====== Supplied information
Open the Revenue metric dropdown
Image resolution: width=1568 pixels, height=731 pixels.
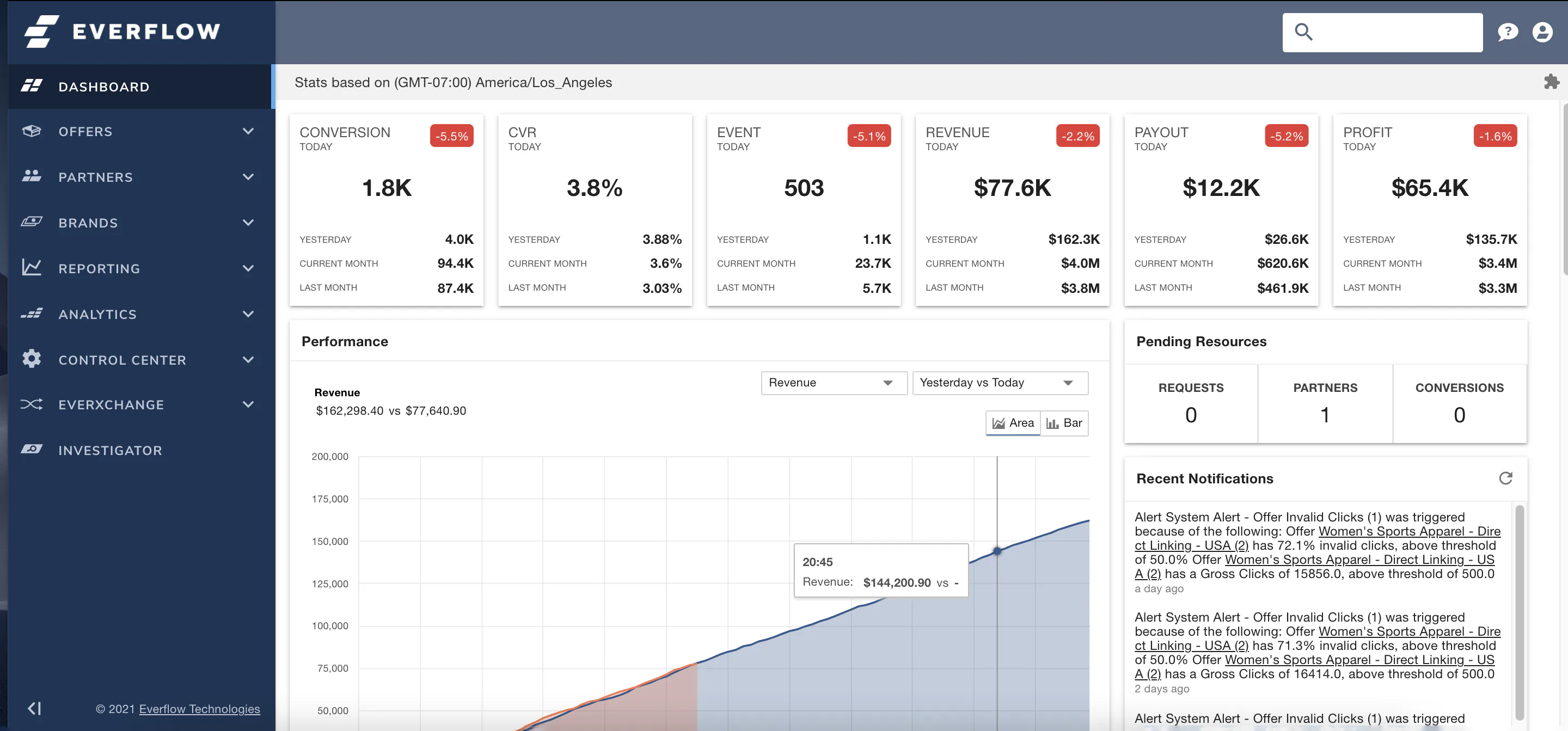click(834, 382)
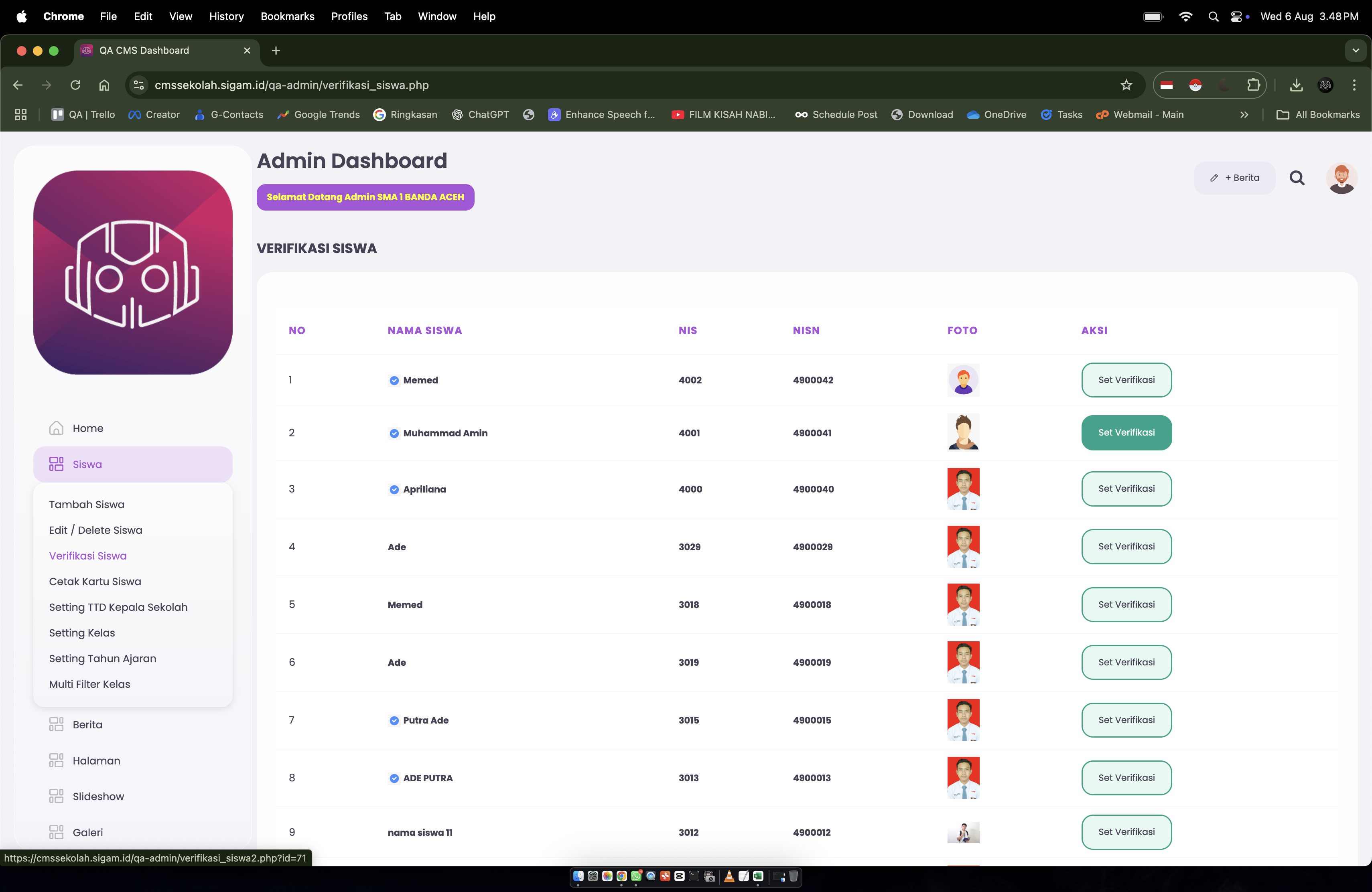Click the QA CMS robot logo
1372x892 pixels.
click(133, 273)
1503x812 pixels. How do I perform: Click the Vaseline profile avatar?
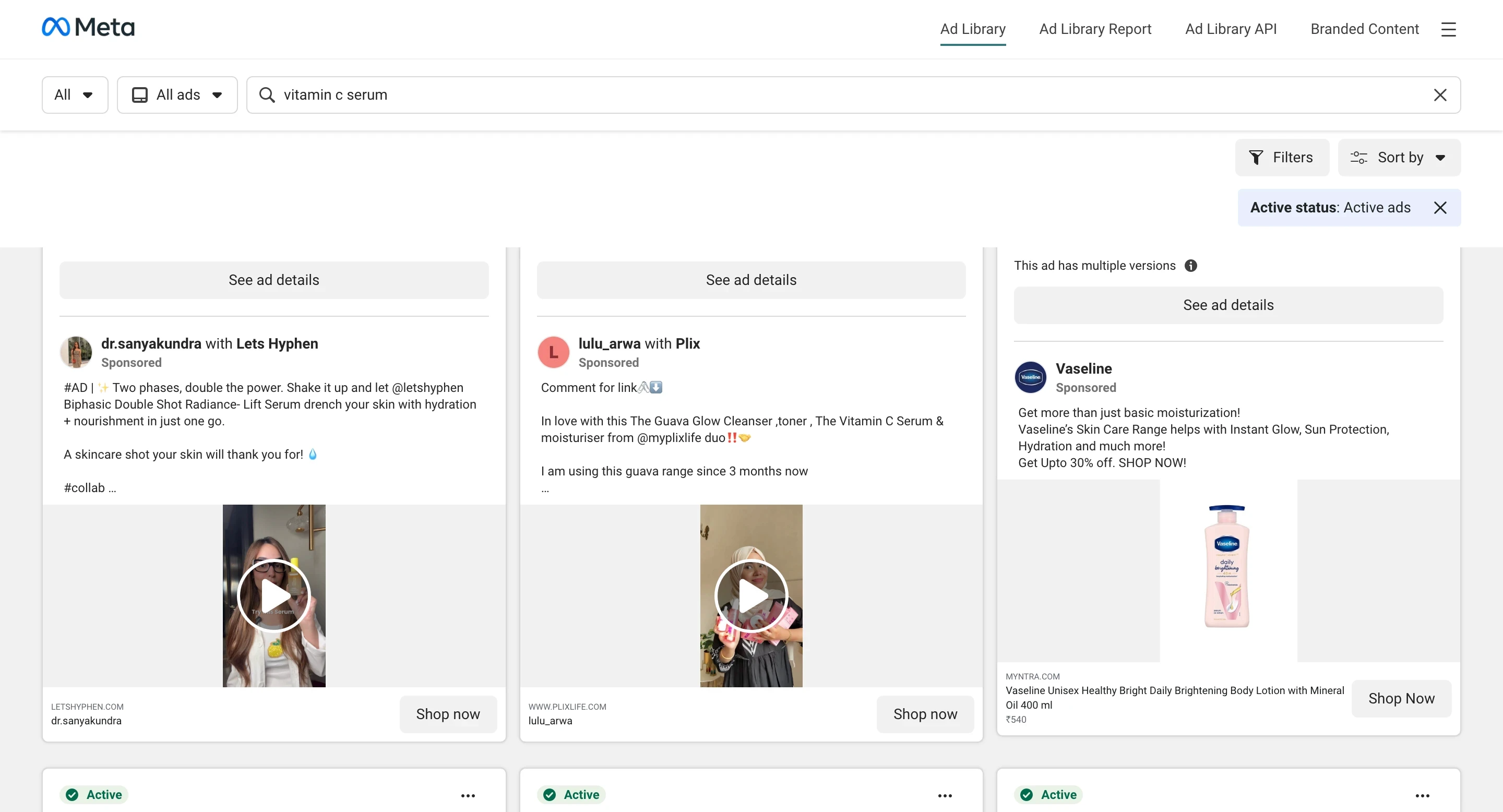[x=1030, y=377]
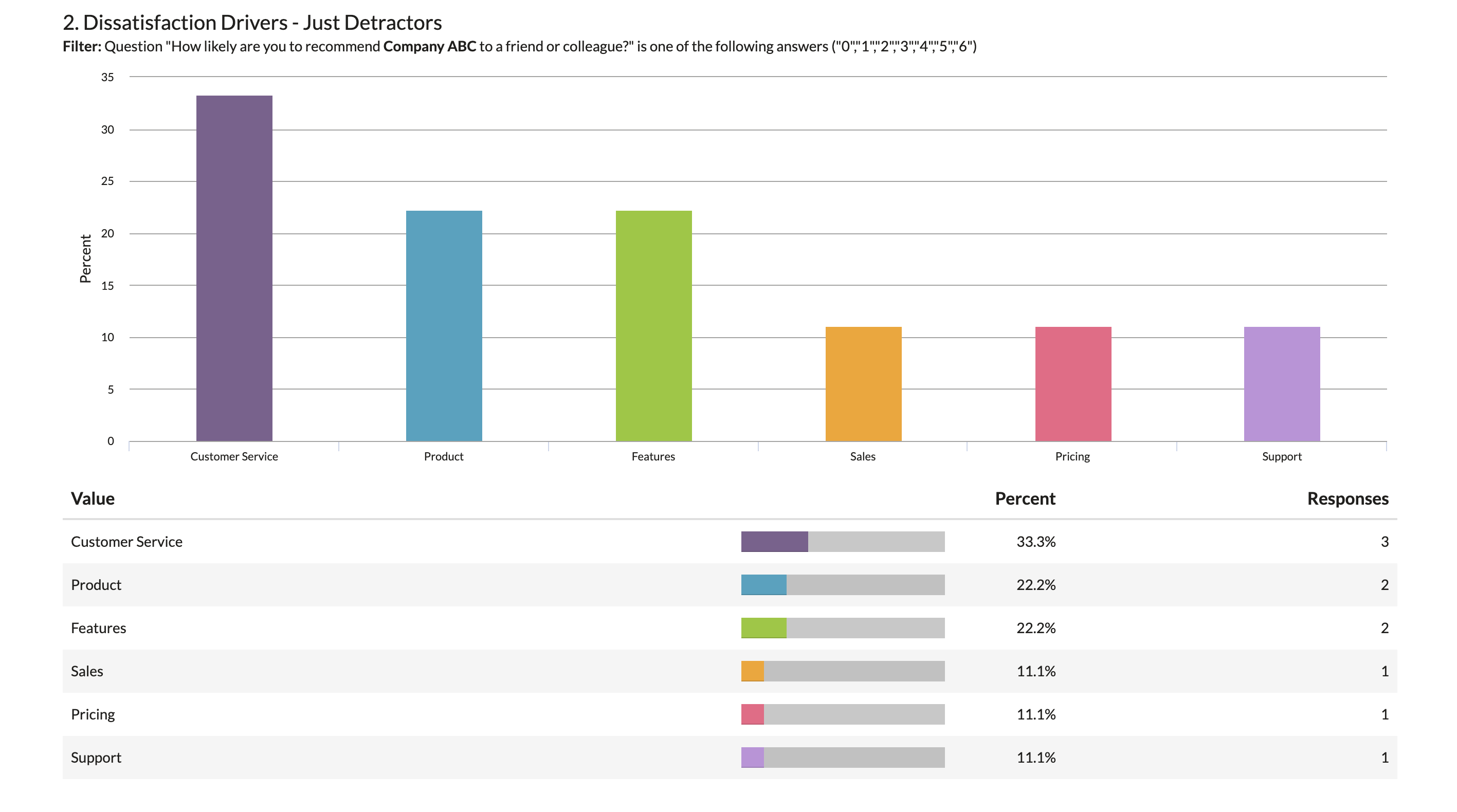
============
> [Activity]: Would you retype every line shown above exactly, leaving the pictures aside?

> [Reply]:
Open the Revenue metric dropdown
Image resolution: width=1568 pixels, height=731 pixels.
click(834, 382)
Click the QA CMS robot logo
1372x892 pixels.
click(133, 273)
1503x812 pixels. How do I perform: Click the Vaseline profile avatar?
[x=1030, y=377]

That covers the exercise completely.